One way is to add test hooks: public methods that give access to internal object state. I can see how this might work: you write all your mainline code in terms of interfaces, with factories to give you instances of those interfaces. And as mainstream software development embraces dependency injection frameworks, this might be the right answer. But it still leaves me with a queasy feeling. All it takes is one undisciplined programmer writing a cast to the implementation class so that s/he can use those methods, and you've got brittle code waiting to break.

I recently tried a different approach: using a mock object to gather statistics about the internals of the object under test. Ironically, it was a sort routine.

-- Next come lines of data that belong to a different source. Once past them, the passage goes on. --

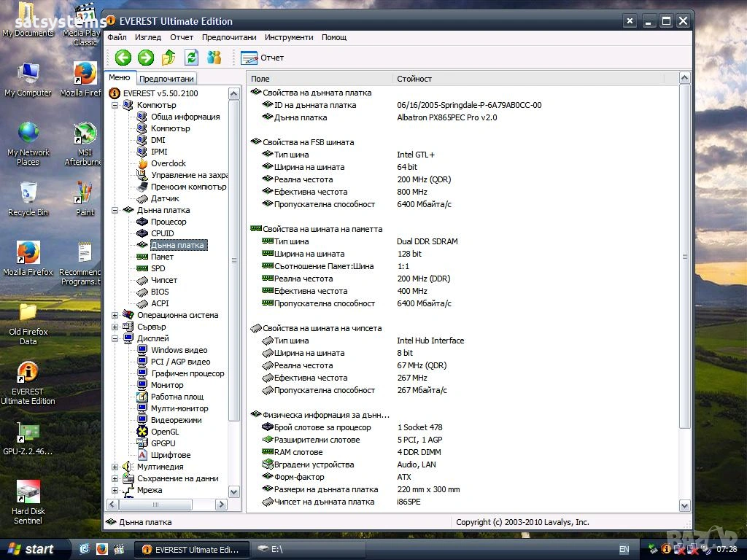Screen dimensions: 747x560
Task: Open the Файл menu
Action: pos(117,37)
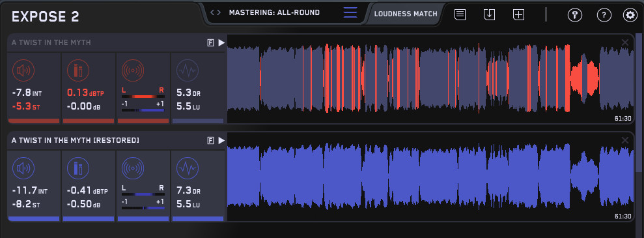Step presets with the arrows next to Mastering
This screenshot has height=238, width=644.
click(216, 13)
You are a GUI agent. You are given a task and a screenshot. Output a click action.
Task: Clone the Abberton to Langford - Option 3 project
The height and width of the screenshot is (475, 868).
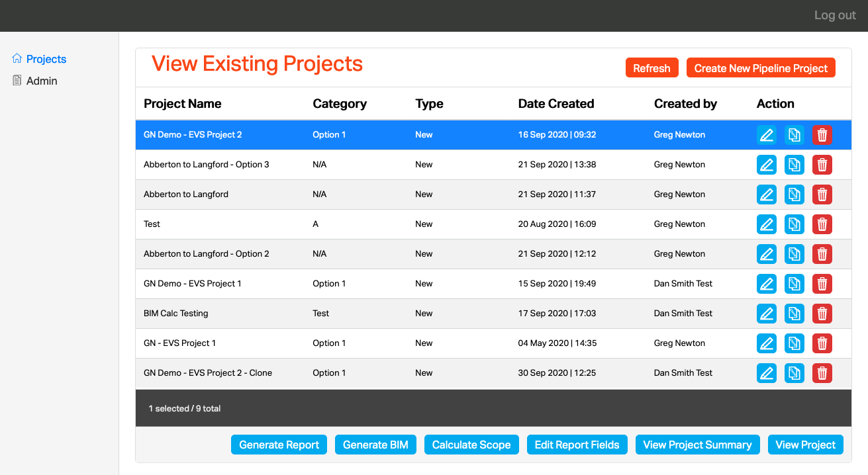(x=795, y=165)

Mock objects have been a part of test-centric development for a while. There are many libraries that help you create mock objects, and it's easy to create your own using proxies. But most of the articles that I've read on mock-centric tests use them to track simple interactions: you want to verify that your class takes a particular action, so you inject a mock that asserts it occurred.

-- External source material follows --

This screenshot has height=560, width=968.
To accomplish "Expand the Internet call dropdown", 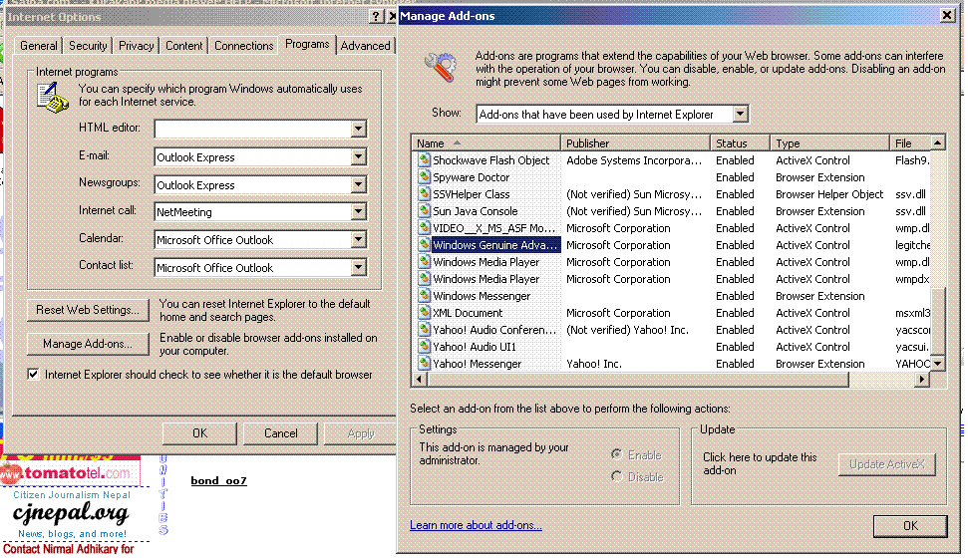I will (x=359, y=212).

When testing my sort routine, I wanted to verify that the sort actually performed in NlogN time. It was a static method, so there was no place to add a test hook even if I believed in doing so. But there was one hook that was a natural part of the API:

public static class CountingIntComparator
implements Heapsort.IntComparator
{
    public int count;
    public int expectedCount;

    public CountingIntComparator(int size)
    {
        // our implementation of heapsort should perform at most 3 compares per element
        expectedCount = 3 * size * (int)Math.ceil(Math.log(size) / Math.log(2));
    }

    public int compare(int i1, int i2)
    {
        count++;
        return (i1 < i2) ? -1
             : (i1 > i2) ? 1
             : 0;
    }

    public void assertCompareCount()
    {
        assertTrue("expected < " + expectedCount + ", was " + count,
                   count < expectedCount);
    }
}

This works because “O(NlogN)” refers to the number of comparisons made by the sort. And it made for very simple test code (note that I needed a relatively large test array; this is a probabilistic tests, and I didn't want the test to fail because the random number generator returned a string of “bad” values):

public void testIntSortManyElements() throws Exception
{
    final int size = 10000;

    int[] src = createRandomArray(size);
    int[] exp = createSortedCopy(src);

    CountingIntComparator cmp = new CountingIntComparator(size);
    Heapsort.sort(src, cmp);
    assertEquals(exp, src);

    cmp.assertCompareCount();
}

The take-away from this, if there is one, is that mock objects can do more than simple interaction tests. They can gather statistics that give you insight into the long-term behavior of your objects, without the need to expose object state to the entire world.

The key seems to be whether or not the API that you're building is amenable to injecting such a mock without adding a test-specific variant. Perhaps it's a technique that only works for utility classes. But I'll be looking for similar opportunities in more complex code.